Stream Management bug?

I’ve been testing a lot of new clients lately that support XEP-0198 Stream Management. I am not sure if it is a bug in Openfire or the clients (Monal, ChatSecure, Siskin IM) but it seems like when the connection is broken, sometimes they go into a “detached” state until Openfire determines the connection is dead and closes it (which I believe is the intended behavior), and sometimes (more often than not) it goes into an “Invalid session/connection” which stays open forever and cannot be closed from the Client Session screen. Curiously, if/when the client reconnects, the “session” returns to active for the duration the client is active, then usually returns to “Invalid session/connection.”

If I disable Stream Management, the connections are terminated by Openfire as soon as the connection drops. There seems to be no difference to the end user client though in terms of re-connection speed or message delivery, although from what I understand, XEP-0198 is desirable to have enabled…

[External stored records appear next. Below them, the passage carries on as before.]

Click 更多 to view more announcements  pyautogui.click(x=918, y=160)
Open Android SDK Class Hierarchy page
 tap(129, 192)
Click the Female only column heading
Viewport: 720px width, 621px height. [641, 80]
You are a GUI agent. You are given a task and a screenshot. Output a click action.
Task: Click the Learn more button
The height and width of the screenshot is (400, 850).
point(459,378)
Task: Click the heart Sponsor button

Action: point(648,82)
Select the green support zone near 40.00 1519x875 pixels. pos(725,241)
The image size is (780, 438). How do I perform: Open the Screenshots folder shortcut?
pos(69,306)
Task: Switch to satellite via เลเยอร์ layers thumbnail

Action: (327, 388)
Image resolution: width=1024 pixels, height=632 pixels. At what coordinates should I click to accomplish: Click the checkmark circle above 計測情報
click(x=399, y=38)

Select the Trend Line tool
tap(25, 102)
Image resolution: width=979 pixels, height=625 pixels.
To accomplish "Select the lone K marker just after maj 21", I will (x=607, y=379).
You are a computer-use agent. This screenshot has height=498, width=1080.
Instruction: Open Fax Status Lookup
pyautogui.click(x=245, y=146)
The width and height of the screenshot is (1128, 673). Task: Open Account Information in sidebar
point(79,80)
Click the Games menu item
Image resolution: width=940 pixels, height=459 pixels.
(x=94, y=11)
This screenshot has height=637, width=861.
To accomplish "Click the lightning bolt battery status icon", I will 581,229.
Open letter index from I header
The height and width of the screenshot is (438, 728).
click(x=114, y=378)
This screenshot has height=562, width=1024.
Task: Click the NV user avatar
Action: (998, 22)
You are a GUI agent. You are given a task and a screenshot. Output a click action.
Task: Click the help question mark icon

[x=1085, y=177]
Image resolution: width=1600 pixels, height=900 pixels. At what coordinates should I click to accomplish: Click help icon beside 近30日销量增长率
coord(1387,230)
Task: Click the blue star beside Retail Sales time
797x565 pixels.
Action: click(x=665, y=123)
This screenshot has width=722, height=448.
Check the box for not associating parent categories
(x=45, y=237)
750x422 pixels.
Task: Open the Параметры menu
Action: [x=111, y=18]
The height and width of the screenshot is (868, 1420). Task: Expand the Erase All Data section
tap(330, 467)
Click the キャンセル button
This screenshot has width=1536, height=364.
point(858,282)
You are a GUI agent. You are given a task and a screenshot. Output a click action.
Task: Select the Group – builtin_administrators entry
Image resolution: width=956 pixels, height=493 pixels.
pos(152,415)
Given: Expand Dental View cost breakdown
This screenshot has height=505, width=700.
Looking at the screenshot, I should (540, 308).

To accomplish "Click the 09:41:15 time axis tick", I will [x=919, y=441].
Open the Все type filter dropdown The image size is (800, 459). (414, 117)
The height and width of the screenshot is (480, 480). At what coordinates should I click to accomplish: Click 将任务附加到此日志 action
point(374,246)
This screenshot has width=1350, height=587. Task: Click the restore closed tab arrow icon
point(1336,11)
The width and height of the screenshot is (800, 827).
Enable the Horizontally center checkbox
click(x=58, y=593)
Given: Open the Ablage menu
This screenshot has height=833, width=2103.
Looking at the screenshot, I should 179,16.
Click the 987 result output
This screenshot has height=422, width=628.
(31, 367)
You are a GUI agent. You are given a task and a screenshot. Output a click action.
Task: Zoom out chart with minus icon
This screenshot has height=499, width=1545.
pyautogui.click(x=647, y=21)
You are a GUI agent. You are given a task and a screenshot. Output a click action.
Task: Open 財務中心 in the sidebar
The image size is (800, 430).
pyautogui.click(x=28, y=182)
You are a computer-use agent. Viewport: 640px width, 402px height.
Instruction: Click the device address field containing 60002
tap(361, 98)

The only thing that I see logged when this happens is this:

|2020.04.25 18:36:00 WARN [TaskEngine-pool-357]: org.jivesoftware.openfire.SessionManager - Not removing detached session ‘im.fqdn.com/73kzn8fzzy’ (73kzn8fzzy) that appears to have been replaced by another session.
2020.04.25 18:36:00 WARN [TaskEngine-pool-357]: org.jivesoftware.openfire.SessionManager - Not removing detached session ‘im.fqdn.com/2pzueibpxg’ (2pzueibpxg) that appears to have been replaced by another session.
2020.04.25 18:37:00 WARN [TaskEngine-pool-357]: org.jivesoftware.openfire.SessionManager - Not removing detached session ‘im.fqdn.com/6yrflxpr7w’ (6yrflxpr7w) that appears to have been replaced by another session.
2020.04.25 18:37:00 WARN [TaskEngine-pool-357]: org.jivesoftware.openfire.SessionManager - Not removing detached session ‘im.fqdn.com/83s28is4ns’ (83s28is4ns) that appears to have been replaced by another session.
2020.04.25 18:38:00 WARN [TaskEngine-pool-357]: org.jivesoftware.openfire.SessionManager - Not removing detached session ‘im.fqdn.com/75fpty9nx3’ (75fpty9nx3) that appears to have been replaced by another session.
2020.04.25 18:39:00 WARN [TaskEngine-pool-357]: org.jivesoftware.openfire.SessionManager - Not removing detached session ‘im.fqdn.com/dc3s8opt1’ (dc3s8opt1) that appears to have been replaced by another session.
2020.04.25 18:39:00 WARN [TaskEngine-pool-357]: org.jivesoftware.openfire.SessionManager - Not removing detached session ‘im.fqdn.com/60p35cd0z5’ (60p35cd0z5) that appears to have been replaced by another session.|

I have noticed this too. It seems to happen a lot more with iOS based clients than with Conversations (the only Android based client that I see in heavy use). I’m guessing it’s a bug in Openfire.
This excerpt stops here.